Cronaca

Gestione teatro a Torino, perquisizioni della finanza: indagato un anconetano

Perquisizioni della guardia di finanza da Torino ad Ancona, per corruzione, turbativa d’asta e abuso d’ufficio

Teatro Regio di Torino - Foto di repertorio

Corruzione, turbativa d’asta e abuso d’ufficio. Queste le ipotesi di reato a carico dei 4 indagati nella vicenda della gestione del Teatro Regio di Torino, per la quale, dalle prime ore di questa mattina, la Guardia di Finanza di Torino è impegnata in numerose perquisizioni in diverse Regioni e provincie d’Italia. Tra queste anche Ancona, dove sono state effettuate delle perquisizioni nella residenza di uno degli indagati, che è appunto anconetano. 

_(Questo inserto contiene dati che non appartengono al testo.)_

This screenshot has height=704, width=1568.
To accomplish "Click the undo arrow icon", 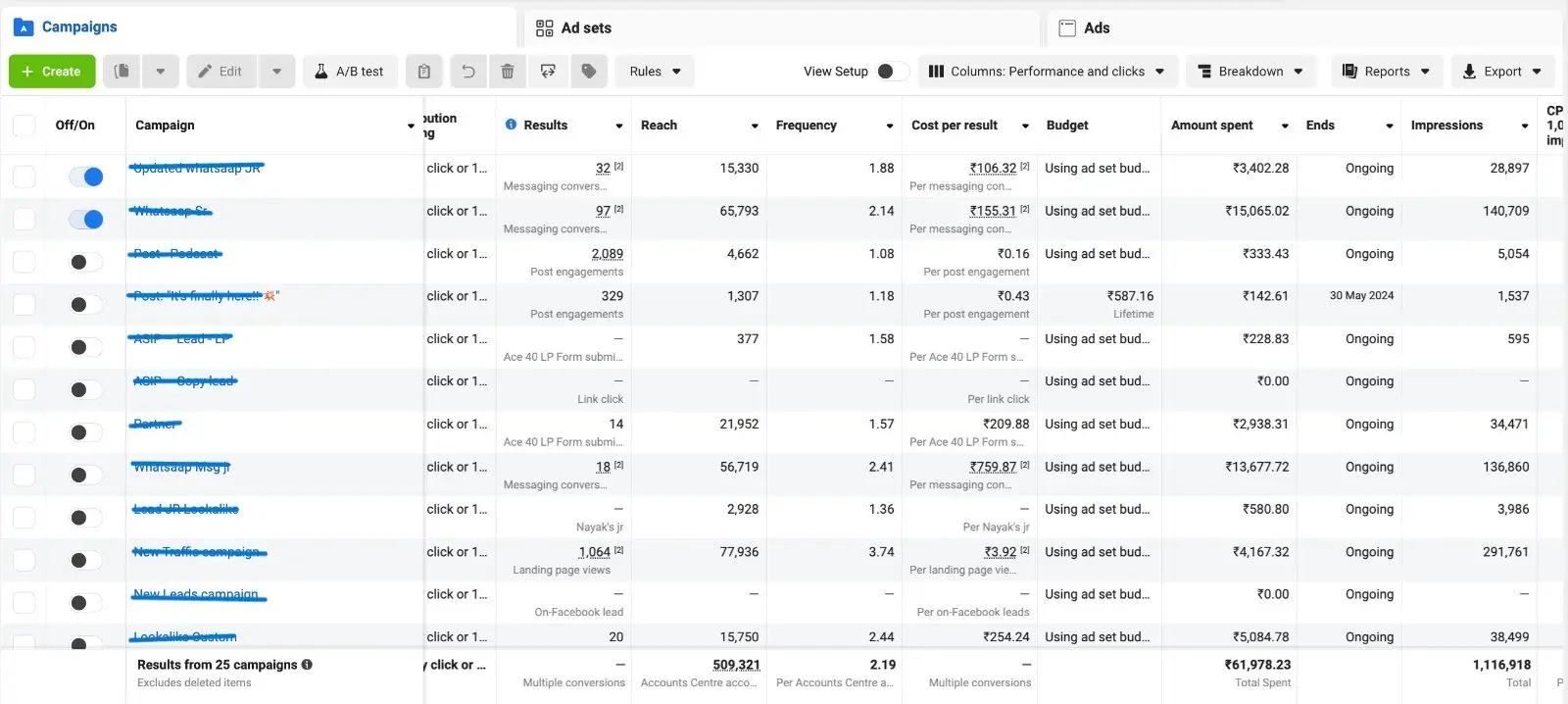I will [468, 72].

Come riporta TorinoToday, l’operazione, denominata “Spartito”, è condotta dai Finanzieri del Nucleo di Polizia Economico-Finanziaria di Torino, su delega della locale Procura della Repubblica in relazione ad alcune presunte criticità emerse nella gestione della Fondazione Lirica del Teatro Regio di Torino. Le indagini durano da diversi mesi e sono iniziate nel mese di giugno dello scorso anno. Secondo quanto si legge in una nota della finanza: “Le indagini hanno appurato il legame professionale tra l’ex Sovrintendente del Teatro Regio e un’agenzia teatrale Svizzera che ha visto poi crescere il proprio fatturato, grazie alla scritturazione, da parte della citata Fondazione Lirica, di artisti da essa rappresentati”.